Saat saya mengumpulkan lebih banyak tolakan ini, saya belajar bahwa, bahkan setelah saya mengucapkan kata itu, dunia terus seperti biasanya. Orang-orang yang saya khawatirkan untuk mengecewakan? Mereka baik-baik saja. Ketakutan kehilangan sesuatu untuk selamanya? Seringkali datang kembali, atau sesuatu yang lain.

Lebih dari segalanya, Namun, Buku Catatan Tolakan membantu saya melihat kekosongan sebagai bentuk kehadiran – alih-alih meratapkan hantu tangan yang saya tidak lakukan, saya bisa mengakui bahwa setiap tolakan membuatnya lebih mungkin untuk melakukan sesuatu yang lain.

Dalam 10 tahun terakhir, saya telah berlatih mengatakan tidak di setiap ranah kehidupan saya: mengatakan tidak kepada pria yang tidak ingin saya berkencan untuk kedua kalinya. Dengan lembut menghentikan siswa yang terlalu banyak bicara di kelas. Menolak tawaran berbicara karena saya tidak ingin pergi dari rumah.
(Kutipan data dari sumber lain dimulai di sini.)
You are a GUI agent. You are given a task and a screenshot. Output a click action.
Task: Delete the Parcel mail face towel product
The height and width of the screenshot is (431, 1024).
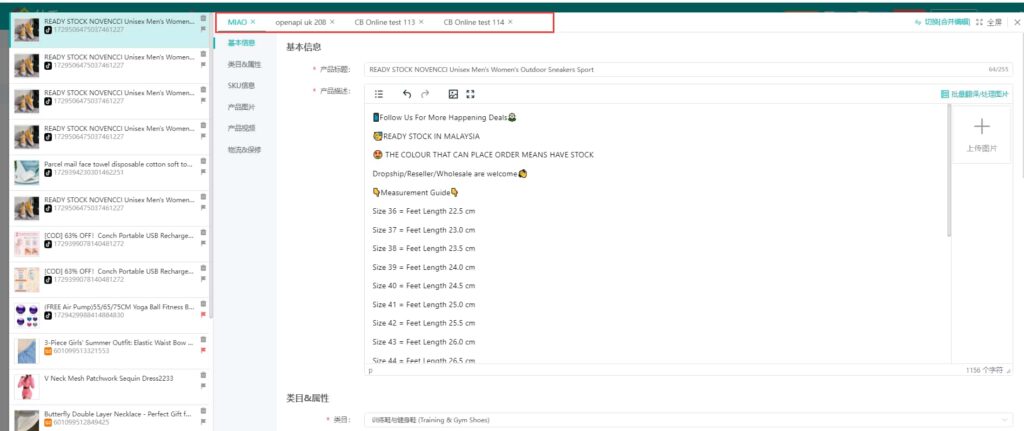[x=204, y=160]
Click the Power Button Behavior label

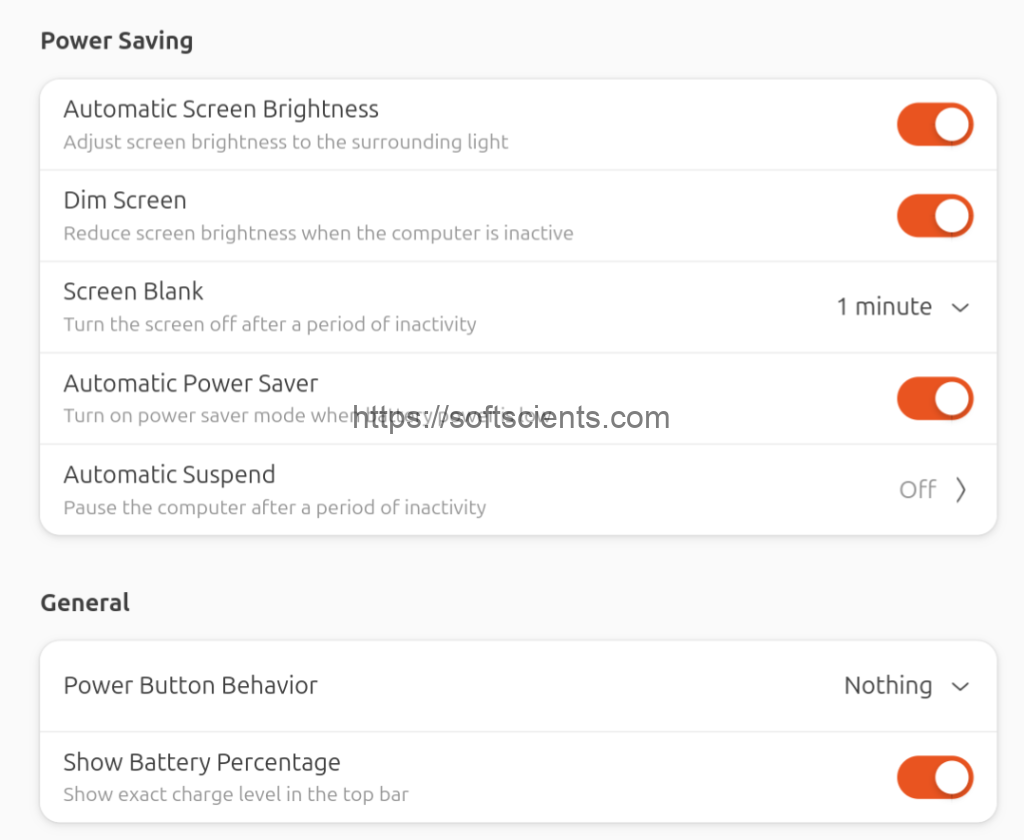[190, 686]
Dalam setiap kasus, saya mengingatkan diri saya apa yang “tidak” memahat ruang untuk: kencan yang lebih baik, untuk diri saya dan untuk pria yang bertanya. Lebih banyak waktu bagi siswa lain untuk berpartisipasi dalam percakapan kelas. Lebih banyak waktu dengan putri saya. Selalu, seperti yang dikatakan dalam pemulihan, sebuah pertanyaan tentang kemajuan bukan kesempurnaan.
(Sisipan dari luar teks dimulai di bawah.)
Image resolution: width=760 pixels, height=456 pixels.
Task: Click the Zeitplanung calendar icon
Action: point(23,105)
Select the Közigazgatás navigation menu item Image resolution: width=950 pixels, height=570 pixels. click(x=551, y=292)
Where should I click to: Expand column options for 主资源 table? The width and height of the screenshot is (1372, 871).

Sisi lain dari mengatakan tidak adalah mengatakan iya dengan lebih penuh, dengan kurang enggan – karena saya tidak hidup seperti mentega yang tersebar terlalu tipis di roti bakar.

Saya masih memikirkan nasihat ayah tiri saya; meskipun dia sudah tidak ada, itu membuat saya merasa dekat dengannya. Dan, baru-baru ini, putri saya meminta saya untuk membawanya ke taman air dalam ruangan yang kami cintai, di mal besar di New Jersey. Meskipun saya merasa terlalu banyak pekerjaan yang harus saya selesaikan, saya mengatakan iya: untuk seluncur air dan kentang goreng dan gelombang kolam renang di bawah atap kaca yang besar. Ruangan yang kami bagikan dibangun dari tolakan; itu layak untuk setiap satu dari mereka.

Leslie Jamison adalah penulis lima buku, yang terbaru adalah memoarnya “Splinters: Another Kind of Love Story.”